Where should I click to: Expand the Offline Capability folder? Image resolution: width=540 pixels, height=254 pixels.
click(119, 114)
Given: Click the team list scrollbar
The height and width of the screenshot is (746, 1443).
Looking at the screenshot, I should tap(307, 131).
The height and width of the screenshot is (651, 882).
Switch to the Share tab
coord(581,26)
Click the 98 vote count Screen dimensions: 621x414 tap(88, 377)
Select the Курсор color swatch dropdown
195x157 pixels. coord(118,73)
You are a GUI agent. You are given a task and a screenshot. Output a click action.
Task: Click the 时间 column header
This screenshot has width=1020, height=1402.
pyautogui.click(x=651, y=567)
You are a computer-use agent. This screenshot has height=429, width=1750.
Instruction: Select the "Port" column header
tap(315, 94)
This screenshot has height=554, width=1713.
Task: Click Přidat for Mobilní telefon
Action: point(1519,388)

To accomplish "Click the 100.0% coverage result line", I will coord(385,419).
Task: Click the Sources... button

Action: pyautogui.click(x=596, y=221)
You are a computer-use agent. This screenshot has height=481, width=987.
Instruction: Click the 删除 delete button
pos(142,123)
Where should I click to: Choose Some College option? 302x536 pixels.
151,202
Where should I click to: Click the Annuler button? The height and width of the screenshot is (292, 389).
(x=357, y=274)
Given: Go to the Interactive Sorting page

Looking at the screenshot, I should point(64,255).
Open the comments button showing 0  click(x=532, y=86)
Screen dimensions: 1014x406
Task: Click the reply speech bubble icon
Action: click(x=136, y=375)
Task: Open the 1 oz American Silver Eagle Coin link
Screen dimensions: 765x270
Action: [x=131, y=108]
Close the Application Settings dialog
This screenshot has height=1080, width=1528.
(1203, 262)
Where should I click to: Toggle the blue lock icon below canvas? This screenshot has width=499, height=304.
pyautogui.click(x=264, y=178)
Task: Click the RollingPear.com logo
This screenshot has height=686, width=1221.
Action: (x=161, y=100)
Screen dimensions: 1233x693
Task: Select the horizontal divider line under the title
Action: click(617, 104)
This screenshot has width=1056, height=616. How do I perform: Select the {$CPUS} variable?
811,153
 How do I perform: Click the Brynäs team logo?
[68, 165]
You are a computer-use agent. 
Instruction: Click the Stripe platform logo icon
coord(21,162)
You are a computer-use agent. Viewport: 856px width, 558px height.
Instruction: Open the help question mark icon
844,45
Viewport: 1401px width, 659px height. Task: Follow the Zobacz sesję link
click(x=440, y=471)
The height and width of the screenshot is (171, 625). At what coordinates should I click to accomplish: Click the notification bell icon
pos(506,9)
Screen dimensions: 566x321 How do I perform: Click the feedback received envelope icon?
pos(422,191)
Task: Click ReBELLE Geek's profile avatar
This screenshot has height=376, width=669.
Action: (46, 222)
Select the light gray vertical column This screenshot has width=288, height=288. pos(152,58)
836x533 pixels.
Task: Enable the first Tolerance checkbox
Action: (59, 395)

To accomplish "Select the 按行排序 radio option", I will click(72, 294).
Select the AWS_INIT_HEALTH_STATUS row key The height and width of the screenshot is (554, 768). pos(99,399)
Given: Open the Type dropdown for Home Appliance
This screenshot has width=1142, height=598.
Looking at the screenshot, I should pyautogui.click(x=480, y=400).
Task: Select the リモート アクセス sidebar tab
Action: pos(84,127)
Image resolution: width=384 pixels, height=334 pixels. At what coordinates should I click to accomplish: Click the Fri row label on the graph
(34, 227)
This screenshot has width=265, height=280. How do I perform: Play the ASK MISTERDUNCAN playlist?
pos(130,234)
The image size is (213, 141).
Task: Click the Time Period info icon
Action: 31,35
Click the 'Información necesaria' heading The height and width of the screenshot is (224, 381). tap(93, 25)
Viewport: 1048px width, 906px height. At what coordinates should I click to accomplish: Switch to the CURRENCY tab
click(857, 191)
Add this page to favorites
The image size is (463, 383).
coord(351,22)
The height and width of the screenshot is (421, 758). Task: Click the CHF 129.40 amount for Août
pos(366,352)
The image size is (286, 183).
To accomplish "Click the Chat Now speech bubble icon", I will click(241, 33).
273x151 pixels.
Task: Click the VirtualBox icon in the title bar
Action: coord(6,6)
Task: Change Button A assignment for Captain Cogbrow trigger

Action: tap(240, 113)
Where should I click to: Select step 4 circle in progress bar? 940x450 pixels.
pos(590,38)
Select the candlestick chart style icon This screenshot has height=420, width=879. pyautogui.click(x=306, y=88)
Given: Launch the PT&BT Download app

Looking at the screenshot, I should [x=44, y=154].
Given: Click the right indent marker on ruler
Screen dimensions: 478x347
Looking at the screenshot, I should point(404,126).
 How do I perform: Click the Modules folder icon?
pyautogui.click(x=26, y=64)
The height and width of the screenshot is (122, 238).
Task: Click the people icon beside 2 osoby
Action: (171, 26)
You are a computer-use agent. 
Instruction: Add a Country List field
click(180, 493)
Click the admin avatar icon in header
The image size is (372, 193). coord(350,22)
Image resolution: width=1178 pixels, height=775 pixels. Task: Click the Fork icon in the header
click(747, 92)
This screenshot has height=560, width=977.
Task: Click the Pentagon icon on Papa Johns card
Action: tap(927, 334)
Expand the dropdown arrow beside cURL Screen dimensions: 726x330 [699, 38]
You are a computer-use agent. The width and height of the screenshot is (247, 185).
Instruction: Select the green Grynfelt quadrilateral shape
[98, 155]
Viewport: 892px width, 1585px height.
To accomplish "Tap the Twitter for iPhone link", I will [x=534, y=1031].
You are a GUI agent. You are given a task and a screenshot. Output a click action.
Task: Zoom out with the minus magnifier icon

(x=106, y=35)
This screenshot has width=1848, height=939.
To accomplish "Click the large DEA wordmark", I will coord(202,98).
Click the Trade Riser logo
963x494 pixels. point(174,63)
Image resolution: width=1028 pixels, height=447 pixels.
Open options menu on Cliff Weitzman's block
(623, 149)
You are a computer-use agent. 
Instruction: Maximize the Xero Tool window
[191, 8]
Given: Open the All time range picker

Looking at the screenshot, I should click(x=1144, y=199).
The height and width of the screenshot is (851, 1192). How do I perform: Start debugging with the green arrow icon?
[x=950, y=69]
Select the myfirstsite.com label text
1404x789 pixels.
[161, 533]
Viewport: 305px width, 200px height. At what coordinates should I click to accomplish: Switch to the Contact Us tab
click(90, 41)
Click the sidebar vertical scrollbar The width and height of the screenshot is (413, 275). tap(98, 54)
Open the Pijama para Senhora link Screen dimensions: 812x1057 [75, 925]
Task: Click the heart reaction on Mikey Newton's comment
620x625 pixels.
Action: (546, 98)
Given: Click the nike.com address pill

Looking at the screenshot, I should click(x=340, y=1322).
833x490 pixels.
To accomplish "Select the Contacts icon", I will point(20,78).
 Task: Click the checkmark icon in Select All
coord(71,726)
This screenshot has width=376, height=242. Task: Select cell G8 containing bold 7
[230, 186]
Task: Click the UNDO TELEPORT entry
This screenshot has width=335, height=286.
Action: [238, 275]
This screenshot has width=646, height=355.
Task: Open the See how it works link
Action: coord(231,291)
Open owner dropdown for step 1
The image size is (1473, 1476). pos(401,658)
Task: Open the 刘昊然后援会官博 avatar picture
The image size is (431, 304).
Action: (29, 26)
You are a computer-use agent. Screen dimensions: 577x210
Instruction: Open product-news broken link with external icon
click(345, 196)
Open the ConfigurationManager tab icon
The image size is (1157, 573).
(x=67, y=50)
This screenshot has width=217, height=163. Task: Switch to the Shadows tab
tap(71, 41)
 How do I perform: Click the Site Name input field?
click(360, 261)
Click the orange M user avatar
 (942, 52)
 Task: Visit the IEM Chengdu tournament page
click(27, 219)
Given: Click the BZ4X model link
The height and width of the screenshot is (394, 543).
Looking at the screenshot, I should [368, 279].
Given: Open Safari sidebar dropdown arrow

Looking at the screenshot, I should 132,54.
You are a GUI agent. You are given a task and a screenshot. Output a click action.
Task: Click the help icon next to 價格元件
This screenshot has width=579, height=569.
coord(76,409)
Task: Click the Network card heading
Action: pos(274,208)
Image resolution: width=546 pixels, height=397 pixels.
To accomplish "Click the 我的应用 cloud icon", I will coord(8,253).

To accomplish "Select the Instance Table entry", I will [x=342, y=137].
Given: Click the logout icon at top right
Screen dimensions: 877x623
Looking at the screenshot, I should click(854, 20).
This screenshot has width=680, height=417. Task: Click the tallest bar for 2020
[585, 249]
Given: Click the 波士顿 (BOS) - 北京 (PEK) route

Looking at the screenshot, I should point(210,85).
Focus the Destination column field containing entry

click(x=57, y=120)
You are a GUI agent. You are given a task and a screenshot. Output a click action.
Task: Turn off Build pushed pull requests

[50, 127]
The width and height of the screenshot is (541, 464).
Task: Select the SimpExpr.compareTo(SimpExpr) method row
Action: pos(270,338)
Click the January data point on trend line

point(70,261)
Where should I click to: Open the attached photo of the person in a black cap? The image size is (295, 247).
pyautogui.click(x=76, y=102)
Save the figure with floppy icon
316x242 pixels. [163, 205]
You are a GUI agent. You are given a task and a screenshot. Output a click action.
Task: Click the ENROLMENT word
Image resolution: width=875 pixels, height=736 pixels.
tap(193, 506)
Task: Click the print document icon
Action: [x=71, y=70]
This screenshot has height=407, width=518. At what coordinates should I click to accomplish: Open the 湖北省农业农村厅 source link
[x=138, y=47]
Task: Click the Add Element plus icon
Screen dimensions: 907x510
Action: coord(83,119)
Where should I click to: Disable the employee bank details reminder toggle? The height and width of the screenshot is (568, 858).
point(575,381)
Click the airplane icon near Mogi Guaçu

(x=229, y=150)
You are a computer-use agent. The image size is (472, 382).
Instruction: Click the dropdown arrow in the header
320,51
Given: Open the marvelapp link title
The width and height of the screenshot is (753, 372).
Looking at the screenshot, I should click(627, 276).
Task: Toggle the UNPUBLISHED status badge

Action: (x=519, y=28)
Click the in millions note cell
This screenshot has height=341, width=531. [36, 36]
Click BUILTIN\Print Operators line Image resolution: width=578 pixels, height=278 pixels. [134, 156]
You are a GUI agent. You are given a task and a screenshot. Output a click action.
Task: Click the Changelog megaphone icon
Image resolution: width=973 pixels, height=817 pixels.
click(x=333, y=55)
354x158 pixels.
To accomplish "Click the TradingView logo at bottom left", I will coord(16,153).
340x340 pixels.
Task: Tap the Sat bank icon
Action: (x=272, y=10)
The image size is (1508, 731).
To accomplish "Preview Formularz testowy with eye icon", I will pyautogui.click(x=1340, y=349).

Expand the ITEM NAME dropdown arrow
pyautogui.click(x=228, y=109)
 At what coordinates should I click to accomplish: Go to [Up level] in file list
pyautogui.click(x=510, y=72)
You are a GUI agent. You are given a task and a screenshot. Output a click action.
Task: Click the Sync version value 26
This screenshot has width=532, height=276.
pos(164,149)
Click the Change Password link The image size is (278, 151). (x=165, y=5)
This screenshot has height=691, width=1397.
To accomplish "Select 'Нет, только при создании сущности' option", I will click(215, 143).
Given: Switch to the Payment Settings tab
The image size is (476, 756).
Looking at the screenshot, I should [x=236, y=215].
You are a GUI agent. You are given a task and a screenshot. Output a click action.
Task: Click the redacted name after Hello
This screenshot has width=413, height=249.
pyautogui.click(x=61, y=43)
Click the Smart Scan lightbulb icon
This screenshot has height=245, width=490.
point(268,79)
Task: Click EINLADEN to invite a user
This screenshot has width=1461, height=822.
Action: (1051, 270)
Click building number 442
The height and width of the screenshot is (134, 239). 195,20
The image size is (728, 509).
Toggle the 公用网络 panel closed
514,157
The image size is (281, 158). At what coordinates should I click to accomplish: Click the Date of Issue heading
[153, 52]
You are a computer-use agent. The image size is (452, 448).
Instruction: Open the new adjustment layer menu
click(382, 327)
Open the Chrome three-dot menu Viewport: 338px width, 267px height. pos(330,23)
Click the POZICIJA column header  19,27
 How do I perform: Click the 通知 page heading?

** TASK TO COMPLETE **
Would you please write out, exactly and with no other lines, the stretch of the listing above from the line containing "Expand the dropdown" through the line containing "This screenshot has width=1848, height=939."?

** RESPONSE TO THIS EXERCISE **
Expand the dropdown arrow beside cURL Screen dimensions: 726x330 [699, 38]
You are a computer-use agent. The width and height of the screenshot is (247, 185).
Instruction: Select the green Grynfelt quadrilateral shape
[98, 155]
Viewport: 892px width, 1585px height.
To accomplish "Tap the Twitter for iPhone link", I will [x=534, y=1031].
You are a GUI agent. You are given a task and a screenshot. Output a click action.
Task: Zoom out with the minus magnifier icon

(x=106, y=35)
This screenshot has width=1848, height=939.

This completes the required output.